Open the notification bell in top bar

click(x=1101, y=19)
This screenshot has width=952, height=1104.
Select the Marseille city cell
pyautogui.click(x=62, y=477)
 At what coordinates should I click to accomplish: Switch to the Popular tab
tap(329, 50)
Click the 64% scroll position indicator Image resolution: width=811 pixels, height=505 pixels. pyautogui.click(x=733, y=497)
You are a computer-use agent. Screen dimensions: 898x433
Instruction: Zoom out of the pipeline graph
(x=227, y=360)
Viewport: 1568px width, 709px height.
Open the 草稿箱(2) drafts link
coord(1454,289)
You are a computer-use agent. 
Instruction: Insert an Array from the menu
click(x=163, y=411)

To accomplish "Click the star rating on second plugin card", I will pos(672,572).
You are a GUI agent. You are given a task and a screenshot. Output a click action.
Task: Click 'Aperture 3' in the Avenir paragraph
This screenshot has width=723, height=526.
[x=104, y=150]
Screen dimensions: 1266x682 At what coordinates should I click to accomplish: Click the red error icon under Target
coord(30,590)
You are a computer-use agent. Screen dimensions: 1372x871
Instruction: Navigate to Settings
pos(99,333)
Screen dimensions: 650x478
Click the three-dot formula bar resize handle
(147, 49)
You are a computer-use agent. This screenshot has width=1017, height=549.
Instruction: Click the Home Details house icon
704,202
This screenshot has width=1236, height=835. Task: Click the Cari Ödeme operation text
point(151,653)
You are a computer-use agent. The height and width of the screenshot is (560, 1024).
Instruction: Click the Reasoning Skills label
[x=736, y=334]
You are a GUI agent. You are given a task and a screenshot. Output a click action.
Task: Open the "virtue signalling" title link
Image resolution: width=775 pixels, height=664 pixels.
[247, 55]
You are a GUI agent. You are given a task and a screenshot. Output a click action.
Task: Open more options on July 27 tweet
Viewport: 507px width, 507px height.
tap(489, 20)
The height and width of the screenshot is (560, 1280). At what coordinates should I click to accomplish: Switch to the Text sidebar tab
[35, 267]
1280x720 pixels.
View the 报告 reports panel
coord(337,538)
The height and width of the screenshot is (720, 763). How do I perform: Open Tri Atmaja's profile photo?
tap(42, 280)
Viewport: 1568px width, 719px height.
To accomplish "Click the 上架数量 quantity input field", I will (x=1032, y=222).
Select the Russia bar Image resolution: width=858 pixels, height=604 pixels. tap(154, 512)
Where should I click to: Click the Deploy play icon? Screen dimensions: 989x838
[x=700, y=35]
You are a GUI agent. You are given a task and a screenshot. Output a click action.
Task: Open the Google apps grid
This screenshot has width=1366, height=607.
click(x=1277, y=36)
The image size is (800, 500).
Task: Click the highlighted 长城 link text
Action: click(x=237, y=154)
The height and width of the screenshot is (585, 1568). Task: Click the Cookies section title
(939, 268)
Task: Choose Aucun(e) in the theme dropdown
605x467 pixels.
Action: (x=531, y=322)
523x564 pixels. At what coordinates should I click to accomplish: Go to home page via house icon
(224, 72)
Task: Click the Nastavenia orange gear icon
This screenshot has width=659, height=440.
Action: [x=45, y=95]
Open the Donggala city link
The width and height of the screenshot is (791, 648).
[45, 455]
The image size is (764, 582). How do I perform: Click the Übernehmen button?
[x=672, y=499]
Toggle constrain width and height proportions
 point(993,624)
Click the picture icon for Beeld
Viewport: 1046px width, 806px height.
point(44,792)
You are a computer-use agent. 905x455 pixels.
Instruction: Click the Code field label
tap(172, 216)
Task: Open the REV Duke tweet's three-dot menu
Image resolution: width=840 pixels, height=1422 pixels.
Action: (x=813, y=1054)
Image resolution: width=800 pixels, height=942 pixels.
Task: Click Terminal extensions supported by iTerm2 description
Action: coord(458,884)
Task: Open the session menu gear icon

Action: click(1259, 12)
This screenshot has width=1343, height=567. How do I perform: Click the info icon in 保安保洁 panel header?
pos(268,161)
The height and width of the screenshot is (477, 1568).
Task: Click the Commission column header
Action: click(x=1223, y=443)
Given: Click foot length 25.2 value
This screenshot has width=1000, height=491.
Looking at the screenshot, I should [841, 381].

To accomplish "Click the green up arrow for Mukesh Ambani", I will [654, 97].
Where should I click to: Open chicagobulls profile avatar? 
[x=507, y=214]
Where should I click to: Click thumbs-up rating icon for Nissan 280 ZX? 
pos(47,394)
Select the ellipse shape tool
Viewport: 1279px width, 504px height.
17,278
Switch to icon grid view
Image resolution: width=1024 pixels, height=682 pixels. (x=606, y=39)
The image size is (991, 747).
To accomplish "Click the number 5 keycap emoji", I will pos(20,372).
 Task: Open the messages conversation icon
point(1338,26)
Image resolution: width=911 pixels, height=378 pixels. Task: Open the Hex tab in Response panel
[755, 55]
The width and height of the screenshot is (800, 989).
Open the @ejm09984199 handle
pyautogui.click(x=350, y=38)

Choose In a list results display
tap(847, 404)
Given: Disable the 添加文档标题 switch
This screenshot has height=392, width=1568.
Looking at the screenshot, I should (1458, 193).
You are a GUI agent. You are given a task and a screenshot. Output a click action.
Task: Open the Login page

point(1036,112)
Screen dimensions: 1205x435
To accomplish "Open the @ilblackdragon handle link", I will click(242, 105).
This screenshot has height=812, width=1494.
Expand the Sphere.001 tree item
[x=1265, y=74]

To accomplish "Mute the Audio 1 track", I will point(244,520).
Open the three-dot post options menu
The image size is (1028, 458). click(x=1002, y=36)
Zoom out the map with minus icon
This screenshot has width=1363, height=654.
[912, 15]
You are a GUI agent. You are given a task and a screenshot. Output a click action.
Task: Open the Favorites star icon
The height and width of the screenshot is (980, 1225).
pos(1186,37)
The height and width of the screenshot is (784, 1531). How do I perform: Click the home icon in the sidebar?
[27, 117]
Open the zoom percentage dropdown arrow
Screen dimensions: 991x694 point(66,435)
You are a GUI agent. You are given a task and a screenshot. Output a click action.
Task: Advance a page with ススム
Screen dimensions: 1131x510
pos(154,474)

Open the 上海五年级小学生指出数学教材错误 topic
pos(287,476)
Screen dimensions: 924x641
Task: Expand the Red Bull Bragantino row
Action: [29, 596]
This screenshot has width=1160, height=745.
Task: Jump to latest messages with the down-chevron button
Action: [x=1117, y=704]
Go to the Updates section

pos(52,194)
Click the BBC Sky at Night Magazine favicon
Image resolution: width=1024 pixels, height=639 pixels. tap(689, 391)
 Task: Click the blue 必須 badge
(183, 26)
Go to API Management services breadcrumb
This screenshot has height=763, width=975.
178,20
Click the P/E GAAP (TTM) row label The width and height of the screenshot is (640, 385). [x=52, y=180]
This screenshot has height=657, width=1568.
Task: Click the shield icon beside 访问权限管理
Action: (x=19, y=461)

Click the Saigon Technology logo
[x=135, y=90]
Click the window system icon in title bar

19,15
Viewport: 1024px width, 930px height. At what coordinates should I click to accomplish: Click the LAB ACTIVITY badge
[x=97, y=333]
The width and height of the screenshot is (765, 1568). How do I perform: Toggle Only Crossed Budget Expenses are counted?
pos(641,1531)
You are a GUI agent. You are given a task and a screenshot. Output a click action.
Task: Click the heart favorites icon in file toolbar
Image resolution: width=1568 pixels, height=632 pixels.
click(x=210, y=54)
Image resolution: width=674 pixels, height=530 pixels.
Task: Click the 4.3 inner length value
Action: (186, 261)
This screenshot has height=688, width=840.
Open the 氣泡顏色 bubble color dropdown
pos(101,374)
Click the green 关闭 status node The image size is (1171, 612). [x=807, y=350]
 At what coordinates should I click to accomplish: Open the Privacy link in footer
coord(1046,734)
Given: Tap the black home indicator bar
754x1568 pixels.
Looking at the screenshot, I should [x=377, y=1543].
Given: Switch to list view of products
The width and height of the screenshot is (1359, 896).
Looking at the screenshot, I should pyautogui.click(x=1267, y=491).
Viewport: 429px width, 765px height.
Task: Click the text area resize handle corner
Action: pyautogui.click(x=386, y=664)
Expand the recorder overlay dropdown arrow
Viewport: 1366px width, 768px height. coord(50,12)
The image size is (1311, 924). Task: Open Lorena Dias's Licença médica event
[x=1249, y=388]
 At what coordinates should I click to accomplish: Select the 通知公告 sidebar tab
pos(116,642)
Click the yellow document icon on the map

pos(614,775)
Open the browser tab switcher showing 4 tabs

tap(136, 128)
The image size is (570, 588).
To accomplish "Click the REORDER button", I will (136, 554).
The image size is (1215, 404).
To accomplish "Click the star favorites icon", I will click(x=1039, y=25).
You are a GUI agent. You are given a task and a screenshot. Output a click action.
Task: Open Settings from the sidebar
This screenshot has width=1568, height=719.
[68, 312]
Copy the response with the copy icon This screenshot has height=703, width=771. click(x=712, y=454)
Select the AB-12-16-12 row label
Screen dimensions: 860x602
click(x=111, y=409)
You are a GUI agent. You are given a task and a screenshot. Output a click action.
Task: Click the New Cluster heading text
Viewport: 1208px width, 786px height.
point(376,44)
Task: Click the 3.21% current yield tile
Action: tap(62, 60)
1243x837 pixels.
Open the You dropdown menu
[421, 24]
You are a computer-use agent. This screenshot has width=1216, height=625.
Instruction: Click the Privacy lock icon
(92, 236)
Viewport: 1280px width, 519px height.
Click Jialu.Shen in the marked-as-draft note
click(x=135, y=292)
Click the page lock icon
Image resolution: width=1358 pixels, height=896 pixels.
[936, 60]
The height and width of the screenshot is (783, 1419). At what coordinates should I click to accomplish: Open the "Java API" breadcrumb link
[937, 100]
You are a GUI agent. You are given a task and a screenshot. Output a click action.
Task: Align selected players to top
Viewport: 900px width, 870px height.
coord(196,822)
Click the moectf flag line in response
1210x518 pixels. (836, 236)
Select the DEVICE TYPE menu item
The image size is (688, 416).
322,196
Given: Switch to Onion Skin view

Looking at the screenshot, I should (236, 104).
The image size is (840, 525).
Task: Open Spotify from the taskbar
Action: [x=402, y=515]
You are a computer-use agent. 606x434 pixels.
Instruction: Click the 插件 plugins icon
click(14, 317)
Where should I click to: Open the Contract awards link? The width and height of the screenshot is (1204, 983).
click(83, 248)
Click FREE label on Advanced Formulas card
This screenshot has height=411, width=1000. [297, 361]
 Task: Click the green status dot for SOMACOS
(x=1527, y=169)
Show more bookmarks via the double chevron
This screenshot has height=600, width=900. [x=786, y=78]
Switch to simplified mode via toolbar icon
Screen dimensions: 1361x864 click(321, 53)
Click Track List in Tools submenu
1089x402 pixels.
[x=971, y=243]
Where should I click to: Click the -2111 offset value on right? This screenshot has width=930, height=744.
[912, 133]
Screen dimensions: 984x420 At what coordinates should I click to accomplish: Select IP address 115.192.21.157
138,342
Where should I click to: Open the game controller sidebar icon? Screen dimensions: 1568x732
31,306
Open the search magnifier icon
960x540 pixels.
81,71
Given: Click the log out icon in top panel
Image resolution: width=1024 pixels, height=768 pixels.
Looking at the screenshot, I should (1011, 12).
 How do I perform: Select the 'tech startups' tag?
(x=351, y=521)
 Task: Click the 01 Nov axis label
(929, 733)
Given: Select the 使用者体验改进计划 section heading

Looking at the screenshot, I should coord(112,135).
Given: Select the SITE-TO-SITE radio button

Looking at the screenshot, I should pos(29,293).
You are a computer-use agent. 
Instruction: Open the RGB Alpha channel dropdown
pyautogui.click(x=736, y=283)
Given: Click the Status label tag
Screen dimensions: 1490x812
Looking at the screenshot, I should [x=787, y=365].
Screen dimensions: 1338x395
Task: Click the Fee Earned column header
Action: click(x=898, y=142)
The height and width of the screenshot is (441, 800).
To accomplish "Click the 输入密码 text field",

§ **What you should do**
Please return every line from the first one in the records above down to the line containing "You are a computer-use agent. The", including both, exactly as written and nothing more.

§ **Solution below**
Open the notification bell in top bar

click(x=1101, y=19)
This screenshot has width=952, height=1104.
Select the Marseille city cell
pyautogui.click(x=62, y=477)
 At what coordinates should I click to accomplish: Switch to the Popular tab
tap(329, 50)
Click the 64% scroll position indicator Image resolution: width=811 pixels, height=505 pixels. pyautogui.click(x=733, y=497)
You are a computer-use agent. Screen dimensions: 898x433
Instruction: Zoom out of the pipeline graph
(x=227, y=360)
Viewport: 1568px width, 709px height.
Open the 草稿箱(2) drafts link
coord(1454,289)
You are a computer-use agent. 
Instruction: Insert an Array from the menu
click(x=163, y=411)

To accomplish "Click the star rating on second plugin card", I will pos(672,572).
You are a GUI agent. You are given a task and a screenshot. Output a click action.
Task: Click 'Aperture 3' in the Avenir paragraph
This screenshot has width=723, height=526.
[x=104, y=150]
Screen dimensions: 1266x682 At what coordinates should I click to accomplish: Click the red error icon under Target
coord(30,590)
You are a computer-use agent. Screen dimensions: 1372x871
Instruction: Navigate to Settings
pos(99,333)
Screen dimensions: 650x478
Click the three-dot formula bar resize handle
(147, 49)
You are a computer-use agent. This screenshot has width=1017, height=549.
Instruction: Click the Home Details house icon
704,202
This screenshot has width=1236, height=835. Task: Click the Cari Ödeme operation text
point(151,653)
You are a computer-use agent. The height and width of the screenshot is (560, 1024).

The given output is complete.